The last few years have seen many new technologies involving the way we pay for consumer goods, such as the chip and pin innovations, money transfers between mobiles and the enabling of smartphones to be able to process payments. However, we have not yet seen evidence that we might be heading towards a completely cashless society. This could all be about to change, as the recent developments in Canada from BA International, a banknote printing operation in Ottawa owned by Giesecke & Devrient in Germany, state that they are effectively ceasing the production of printing currency from the New Year. This means that as of January first, there will be no more Canadian currency printed. So why have they stopped and does this mean that we are one step closer to a completely cashless society?
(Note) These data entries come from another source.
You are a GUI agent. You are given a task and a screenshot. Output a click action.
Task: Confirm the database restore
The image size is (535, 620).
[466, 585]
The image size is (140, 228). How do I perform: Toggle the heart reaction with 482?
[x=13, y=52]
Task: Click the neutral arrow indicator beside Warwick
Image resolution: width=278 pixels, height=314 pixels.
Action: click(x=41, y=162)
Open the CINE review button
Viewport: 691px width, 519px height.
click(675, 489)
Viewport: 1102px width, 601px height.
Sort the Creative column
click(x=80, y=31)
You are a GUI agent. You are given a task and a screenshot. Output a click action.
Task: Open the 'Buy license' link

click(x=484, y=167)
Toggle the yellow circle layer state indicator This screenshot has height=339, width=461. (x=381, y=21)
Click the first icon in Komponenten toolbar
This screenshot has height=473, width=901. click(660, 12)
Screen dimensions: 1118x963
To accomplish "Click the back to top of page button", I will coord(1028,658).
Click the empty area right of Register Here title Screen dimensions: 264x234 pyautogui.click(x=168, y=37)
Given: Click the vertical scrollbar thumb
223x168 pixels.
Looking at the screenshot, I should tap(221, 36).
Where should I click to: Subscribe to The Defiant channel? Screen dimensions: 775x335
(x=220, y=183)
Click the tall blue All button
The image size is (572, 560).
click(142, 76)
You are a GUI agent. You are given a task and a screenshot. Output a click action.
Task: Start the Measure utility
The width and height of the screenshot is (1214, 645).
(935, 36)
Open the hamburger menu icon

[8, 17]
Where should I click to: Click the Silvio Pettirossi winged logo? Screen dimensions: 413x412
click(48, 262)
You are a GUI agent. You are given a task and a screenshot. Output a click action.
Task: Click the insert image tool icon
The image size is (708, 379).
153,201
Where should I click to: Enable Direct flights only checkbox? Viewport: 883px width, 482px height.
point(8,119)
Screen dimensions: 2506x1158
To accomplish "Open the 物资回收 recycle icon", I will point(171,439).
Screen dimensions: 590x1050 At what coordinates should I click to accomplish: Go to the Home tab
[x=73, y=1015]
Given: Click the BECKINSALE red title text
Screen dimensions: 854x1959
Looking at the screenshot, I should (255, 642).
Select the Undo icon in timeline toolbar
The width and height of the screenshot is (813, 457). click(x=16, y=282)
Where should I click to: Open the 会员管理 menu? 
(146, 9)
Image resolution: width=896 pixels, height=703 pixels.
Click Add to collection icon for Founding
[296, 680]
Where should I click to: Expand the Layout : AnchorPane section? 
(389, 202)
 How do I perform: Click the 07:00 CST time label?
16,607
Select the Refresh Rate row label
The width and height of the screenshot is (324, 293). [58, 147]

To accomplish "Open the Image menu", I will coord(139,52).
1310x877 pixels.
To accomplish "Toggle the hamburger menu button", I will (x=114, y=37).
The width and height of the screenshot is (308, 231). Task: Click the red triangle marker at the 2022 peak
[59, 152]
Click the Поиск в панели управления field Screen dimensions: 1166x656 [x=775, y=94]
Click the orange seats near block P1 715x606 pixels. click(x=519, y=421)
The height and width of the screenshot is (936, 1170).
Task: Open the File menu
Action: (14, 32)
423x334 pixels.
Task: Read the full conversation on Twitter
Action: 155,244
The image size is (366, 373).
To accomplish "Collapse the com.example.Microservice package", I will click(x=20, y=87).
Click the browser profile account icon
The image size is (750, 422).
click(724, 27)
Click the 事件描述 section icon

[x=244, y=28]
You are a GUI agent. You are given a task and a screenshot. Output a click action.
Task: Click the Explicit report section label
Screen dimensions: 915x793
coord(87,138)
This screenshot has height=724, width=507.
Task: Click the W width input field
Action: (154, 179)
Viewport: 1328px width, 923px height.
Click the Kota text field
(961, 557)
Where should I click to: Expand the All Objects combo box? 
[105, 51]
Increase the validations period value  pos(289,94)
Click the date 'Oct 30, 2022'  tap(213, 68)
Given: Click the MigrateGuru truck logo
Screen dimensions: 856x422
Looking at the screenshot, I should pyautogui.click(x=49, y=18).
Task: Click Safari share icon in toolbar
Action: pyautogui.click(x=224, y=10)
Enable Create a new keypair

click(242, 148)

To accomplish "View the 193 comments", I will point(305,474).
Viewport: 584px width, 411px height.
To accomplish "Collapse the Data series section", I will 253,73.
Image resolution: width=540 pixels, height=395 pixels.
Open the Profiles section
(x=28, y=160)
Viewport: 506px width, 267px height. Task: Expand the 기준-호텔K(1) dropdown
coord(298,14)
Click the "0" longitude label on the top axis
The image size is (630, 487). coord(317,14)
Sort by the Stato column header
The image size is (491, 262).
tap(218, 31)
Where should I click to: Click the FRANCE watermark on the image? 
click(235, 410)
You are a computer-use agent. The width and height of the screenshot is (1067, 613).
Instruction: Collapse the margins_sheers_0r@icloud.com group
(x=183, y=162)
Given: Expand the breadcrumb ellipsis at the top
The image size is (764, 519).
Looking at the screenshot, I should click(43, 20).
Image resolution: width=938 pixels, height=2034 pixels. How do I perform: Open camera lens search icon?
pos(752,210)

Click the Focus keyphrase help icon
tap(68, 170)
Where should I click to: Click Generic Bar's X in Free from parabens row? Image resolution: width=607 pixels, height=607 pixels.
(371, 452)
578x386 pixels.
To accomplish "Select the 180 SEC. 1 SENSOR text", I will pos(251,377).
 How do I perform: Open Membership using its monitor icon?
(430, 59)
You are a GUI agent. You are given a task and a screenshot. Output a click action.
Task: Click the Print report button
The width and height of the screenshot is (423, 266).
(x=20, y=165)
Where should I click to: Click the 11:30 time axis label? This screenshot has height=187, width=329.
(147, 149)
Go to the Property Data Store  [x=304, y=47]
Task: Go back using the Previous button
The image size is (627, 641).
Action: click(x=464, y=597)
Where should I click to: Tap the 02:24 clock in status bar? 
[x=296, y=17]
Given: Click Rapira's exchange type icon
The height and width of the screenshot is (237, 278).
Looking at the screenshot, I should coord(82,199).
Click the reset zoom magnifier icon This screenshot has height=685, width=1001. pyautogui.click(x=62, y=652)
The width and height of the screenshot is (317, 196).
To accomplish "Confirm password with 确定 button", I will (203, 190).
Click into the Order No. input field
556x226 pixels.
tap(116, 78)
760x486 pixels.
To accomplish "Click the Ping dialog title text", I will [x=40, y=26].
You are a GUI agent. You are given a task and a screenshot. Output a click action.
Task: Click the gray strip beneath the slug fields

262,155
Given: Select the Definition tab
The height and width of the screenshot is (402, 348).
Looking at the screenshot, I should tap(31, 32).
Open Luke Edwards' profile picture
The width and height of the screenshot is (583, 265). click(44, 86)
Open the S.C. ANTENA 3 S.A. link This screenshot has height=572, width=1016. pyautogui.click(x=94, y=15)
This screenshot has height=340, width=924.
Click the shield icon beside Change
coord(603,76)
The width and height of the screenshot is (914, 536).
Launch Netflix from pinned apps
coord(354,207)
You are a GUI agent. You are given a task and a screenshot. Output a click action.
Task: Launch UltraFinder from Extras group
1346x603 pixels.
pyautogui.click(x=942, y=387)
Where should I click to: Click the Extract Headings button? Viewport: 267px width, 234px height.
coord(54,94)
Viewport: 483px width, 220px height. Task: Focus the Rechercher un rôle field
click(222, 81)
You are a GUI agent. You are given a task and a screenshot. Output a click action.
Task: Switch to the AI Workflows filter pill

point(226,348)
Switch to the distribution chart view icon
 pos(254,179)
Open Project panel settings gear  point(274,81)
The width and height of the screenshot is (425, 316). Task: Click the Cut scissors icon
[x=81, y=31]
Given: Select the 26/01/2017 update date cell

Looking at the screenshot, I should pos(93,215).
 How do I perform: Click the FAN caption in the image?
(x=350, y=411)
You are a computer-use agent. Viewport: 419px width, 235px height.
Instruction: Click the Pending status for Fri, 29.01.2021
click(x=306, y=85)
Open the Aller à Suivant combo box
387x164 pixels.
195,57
According to BA International, the reason for the non production is down to the decrease in demand for new bills, and they put this down in part to the new plastic currencies having a much longer life expectancy.
Here on Shoppersbase, we featured these longer lasting plastic currency some time ago, where in Australia, plastic money is already proving to be a huge hit with surfing enthusiasts, who say that having plastic money means they can take their cash with them whilst they hit the waves, and not have to worry about it getting wet.
There are some concerns however with plastic money, the fact that it can melt is one problem, but when the federal government was asked by the Canadian press (in a FIOA request) about the bills melting, they cited national security concerns as their reason for not answering.
But is appears that people are already getting used to the idea of a cashless society, as a survey conducted by Paypal Canada revealed that 56% of Canadians would prefer using a digital wallet then cash already. And with these numbers, it makes sense for the Royal Canadian Mint to slowly release the MintChip. The MintChip is a form of digital money that is only exchanged electronically. A MintChip is a secure smart card chip which can be integrated into an SD card for easier connections to computers and mobiles. The card itself has a private key which is signed by the Canadian Mint, and can then be used to secure transactions.
As more and more businesses and industry rely on digital money, it is presumed that the physical money supply will slowly diminish, and services will be paid for online, or by using smartphones or some form of electronic device. This will essentially leave our future generation with a low supply of physical cash, and an abundance of technology for digital currency.
One success story using digital money is London’s Oyster Card system, in which passengers basically top up their travel card electronically without the need for contact or physical money exchanging hands.
So we will have to think up some new money saving sayings, as there may not be any pennies or pounds to look after very soon!